I cannot believe that caching results for literally-identical queries
is a win, except perhaps for the most specialized (read brain dead)
applications.  Has anyone looked at the details of the test case that
MySQL uses to claim that this is a good idea?  Has it got any similarity
to your own usage patterns?

We have talked about caching query plans for suitably-parameterized
queries, but even that seems unlikely to be a huge win; at least I'd
not think it useful to try to drive the cache totally automatically.
If an application could say "here's a query I expect to use a lot,
varying these specific parameters" then caching a plan for that would
make sense.

Now, there are notions of "prepared statements" in many access APIs
that fit this description, and in fact the underlying capability exists
in the backend --- we've just not gotten around to building the
interfaces to tie it all together.  *That* would be worth working on.
        regards, tom lane

Re: eWeek Poll: Which database is most critical to your

From

Neil Conway

Date:

27 February 2002, 01:21:48

On Wed, 2002-02-27 at 00:39, Tom Lane wrote:
> I cannot believe that caching results for literally-identical queries
> is a win, except perhaps for the most specialized (read brain dead)
> applications.

According to MySQL:  "The query cache is extremely useful in an
environment where (some) tables don't change very often and you have a
lot of identical queries.

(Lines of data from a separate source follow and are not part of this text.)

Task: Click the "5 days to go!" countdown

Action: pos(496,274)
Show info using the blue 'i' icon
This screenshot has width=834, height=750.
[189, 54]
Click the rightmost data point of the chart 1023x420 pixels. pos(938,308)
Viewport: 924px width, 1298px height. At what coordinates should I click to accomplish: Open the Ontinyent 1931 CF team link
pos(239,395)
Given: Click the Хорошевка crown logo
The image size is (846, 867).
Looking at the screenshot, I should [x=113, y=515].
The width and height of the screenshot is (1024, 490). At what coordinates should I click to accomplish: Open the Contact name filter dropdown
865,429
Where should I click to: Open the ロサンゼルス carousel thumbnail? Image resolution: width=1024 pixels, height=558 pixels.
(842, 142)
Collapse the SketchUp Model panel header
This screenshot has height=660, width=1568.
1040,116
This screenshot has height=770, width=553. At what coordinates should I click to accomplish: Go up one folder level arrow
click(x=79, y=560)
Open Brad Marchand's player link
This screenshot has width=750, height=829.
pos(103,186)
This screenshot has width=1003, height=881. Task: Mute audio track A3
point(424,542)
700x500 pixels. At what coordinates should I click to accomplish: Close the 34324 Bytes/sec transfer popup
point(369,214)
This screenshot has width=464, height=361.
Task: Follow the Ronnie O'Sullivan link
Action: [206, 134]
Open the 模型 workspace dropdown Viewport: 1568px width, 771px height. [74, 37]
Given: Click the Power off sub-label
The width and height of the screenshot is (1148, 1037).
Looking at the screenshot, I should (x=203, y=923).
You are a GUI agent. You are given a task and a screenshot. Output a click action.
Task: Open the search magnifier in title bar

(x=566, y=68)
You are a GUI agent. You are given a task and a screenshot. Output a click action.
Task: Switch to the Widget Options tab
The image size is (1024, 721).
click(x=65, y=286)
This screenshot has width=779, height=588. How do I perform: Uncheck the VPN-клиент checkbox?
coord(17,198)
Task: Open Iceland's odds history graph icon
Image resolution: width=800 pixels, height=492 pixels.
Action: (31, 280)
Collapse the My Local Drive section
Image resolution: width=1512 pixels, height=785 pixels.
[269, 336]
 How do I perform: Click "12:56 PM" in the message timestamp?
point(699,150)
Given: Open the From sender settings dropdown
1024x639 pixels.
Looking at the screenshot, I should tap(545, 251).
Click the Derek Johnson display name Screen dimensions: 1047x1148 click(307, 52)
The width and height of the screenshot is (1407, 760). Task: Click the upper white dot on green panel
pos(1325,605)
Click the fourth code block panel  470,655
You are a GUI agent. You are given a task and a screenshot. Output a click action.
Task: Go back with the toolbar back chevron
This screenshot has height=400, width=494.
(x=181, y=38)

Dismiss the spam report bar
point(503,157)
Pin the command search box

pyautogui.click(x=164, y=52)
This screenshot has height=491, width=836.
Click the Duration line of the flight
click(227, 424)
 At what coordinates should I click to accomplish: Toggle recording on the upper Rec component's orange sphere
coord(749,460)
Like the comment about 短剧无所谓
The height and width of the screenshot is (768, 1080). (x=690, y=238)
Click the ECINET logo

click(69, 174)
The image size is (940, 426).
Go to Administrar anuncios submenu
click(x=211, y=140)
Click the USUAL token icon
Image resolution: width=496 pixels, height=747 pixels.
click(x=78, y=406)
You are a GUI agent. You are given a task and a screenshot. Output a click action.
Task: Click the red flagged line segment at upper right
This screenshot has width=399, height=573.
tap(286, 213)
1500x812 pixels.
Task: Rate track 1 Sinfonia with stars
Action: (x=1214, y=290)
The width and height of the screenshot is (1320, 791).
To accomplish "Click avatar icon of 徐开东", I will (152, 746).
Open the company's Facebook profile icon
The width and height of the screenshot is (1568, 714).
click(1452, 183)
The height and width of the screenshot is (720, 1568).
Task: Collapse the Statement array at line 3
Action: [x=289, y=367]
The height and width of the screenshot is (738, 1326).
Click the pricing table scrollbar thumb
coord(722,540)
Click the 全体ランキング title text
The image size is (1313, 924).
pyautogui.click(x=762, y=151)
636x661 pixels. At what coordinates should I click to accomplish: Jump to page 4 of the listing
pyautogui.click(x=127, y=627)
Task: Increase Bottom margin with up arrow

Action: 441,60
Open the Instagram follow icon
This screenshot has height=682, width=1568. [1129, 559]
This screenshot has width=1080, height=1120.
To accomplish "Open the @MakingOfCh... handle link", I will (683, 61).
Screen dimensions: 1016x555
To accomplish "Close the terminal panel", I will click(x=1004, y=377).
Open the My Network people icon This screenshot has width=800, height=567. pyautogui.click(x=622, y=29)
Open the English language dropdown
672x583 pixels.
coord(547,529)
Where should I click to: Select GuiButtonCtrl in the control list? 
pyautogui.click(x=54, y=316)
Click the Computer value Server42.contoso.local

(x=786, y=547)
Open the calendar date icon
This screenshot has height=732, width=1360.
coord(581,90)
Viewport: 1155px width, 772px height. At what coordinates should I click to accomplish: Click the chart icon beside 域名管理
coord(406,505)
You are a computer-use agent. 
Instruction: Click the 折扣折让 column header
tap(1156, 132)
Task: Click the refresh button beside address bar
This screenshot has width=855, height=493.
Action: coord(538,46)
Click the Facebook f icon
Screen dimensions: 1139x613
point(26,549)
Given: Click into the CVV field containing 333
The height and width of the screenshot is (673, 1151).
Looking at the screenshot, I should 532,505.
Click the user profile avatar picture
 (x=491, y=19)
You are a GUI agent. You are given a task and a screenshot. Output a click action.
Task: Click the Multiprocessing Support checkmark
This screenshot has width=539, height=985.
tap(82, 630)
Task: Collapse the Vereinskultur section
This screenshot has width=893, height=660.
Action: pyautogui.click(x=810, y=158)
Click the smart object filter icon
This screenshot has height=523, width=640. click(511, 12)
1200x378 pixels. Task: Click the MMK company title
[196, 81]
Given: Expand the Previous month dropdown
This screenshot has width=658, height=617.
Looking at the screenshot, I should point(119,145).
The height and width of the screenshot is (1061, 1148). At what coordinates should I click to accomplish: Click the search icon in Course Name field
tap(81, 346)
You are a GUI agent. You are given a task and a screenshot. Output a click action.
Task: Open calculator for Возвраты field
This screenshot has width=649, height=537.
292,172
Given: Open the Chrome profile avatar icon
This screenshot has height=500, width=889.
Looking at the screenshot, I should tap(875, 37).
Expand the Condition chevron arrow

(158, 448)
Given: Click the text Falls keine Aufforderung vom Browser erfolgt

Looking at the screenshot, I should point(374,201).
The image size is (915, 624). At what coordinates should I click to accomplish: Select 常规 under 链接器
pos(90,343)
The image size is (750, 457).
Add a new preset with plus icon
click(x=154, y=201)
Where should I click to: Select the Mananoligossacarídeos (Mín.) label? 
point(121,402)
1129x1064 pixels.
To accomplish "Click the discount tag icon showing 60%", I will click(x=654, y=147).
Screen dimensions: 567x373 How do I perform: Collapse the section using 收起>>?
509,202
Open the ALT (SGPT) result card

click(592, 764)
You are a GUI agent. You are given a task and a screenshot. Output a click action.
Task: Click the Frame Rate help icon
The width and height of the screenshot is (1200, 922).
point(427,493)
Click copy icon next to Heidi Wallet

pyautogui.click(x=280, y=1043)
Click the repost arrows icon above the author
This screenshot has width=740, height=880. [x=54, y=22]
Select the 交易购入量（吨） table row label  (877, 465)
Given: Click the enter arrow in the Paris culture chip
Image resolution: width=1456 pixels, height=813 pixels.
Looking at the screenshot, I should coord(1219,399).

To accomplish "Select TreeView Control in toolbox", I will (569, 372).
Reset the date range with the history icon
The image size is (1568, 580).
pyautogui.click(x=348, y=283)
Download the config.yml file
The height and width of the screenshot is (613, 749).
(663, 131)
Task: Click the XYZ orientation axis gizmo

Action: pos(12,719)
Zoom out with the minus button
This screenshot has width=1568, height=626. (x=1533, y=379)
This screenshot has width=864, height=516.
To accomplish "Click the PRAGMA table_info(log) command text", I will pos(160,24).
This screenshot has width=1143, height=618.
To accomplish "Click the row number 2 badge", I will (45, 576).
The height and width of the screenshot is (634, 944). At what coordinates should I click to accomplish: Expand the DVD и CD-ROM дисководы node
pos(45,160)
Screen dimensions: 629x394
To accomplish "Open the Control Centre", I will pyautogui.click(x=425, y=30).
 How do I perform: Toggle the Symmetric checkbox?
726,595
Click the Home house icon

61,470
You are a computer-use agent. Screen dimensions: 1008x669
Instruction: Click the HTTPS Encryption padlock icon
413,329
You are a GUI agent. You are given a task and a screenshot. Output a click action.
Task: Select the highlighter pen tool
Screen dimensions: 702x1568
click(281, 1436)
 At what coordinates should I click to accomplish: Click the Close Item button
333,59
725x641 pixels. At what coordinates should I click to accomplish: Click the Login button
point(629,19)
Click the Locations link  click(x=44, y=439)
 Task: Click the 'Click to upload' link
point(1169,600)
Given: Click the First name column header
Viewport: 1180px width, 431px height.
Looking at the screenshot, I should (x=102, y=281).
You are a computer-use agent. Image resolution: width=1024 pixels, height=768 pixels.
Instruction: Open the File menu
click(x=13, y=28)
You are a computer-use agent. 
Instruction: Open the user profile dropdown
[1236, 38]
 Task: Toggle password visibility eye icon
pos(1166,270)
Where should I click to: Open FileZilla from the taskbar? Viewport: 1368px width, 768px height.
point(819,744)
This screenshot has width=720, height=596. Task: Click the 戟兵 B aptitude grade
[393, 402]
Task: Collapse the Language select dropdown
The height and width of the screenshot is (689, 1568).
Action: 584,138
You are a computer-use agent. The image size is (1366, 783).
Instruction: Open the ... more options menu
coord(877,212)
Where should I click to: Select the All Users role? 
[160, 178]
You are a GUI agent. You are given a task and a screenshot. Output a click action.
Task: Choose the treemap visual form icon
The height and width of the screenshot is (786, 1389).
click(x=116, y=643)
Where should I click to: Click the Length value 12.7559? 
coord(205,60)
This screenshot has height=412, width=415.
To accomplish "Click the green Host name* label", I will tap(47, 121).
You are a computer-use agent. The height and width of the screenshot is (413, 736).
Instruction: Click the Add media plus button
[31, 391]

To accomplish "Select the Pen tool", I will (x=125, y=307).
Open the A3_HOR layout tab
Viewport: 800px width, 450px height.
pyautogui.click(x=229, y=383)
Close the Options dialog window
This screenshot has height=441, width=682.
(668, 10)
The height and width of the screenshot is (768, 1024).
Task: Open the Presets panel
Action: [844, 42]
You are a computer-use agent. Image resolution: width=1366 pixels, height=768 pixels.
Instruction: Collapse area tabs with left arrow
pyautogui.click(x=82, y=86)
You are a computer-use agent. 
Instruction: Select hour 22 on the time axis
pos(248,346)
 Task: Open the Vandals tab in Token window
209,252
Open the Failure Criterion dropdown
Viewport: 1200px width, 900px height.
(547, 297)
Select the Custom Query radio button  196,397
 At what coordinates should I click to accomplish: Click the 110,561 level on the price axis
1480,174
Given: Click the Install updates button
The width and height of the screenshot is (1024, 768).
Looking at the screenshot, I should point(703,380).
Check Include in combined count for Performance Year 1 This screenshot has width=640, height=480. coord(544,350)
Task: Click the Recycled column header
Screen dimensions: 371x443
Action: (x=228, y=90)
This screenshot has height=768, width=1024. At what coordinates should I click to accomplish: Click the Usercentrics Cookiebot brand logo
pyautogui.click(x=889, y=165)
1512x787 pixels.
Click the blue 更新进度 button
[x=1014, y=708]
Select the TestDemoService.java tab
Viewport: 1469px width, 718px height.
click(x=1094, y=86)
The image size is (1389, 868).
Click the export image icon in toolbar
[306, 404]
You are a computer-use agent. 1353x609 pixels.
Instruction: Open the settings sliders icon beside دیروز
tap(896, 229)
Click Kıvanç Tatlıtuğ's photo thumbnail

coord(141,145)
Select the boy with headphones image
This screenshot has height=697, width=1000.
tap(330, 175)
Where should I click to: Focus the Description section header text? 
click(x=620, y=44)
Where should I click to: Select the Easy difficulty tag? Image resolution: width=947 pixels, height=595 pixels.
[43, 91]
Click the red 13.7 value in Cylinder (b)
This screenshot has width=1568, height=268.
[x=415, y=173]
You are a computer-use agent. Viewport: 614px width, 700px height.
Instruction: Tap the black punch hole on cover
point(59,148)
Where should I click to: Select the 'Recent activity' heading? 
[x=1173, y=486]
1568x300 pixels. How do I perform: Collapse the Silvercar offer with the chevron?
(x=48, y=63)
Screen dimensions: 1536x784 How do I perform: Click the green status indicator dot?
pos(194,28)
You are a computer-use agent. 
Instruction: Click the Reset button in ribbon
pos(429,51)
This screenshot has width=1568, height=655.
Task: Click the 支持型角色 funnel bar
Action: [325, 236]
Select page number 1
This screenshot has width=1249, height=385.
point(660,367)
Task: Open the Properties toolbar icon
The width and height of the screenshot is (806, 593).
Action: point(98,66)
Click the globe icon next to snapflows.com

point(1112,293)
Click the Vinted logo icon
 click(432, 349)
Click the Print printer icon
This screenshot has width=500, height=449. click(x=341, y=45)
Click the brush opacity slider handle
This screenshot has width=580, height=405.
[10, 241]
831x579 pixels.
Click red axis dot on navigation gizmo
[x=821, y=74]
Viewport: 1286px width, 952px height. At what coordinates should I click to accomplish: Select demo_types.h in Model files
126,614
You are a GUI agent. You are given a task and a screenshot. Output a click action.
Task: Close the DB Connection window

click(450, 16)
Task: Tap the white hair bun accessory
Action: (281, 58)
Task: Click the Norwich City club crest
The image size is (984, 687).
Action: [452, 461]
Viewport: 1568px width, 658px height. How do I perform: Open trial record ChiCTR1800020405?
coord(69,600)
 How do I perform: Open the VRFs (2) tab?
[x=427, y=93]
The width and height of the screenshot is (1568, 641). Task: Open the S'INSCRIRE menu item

This is a typical situation for many web
servers that use a lot of dynamic content."

Would people agree with the MySQL guys on this? In particular, that this
is a "typical situation" for many webapps?

> Has anyone looked at the details of the test case that
> MySQL uses to claim that this is a good idea?

I emailed the author of the eWeek benchmarks asking for more
information. My guess is that the benchmark results benefit from the
query cache because it executes exactly the same query over and over
again (e.g. selecting the same product from the database every time, not
simulating typical user behavior by selecting random products). If that
is the case, the results are clearly irrelevant.

>  Has it got any similarity to your own usage patterns?

I would be very interested to hear about this as well.

> Now, there are notions of "prepared statements" in many access APIs
> that fit this description, and in fact the underlying capability exists
> in the backend --- we've just not gotten around to building the
> interfaces to tie it all together.  *That* would be worth working on.

Okay, I'll take a look at this...

Cheers,

Neil

-- 
Neil Conway <neilconway@rogers.com>
PGP Key ID: DB3C29FC

Re: eWeek Poll: Which database is most critical to your

From

"Christopher Kings-Lynne"

Date:

27 February 2002, 01:54:20

> According to MySQL:  "The query cache is extremely useful in an
> environment where (some) tables don't change very often and you have a
> lot of identical queries. This is a typical situation for many web
> servers that use a lot of dynamic content."
>
> Would people agree with the MySQL guys on this? In particular, that this
> is a "typical situation" for many webapps?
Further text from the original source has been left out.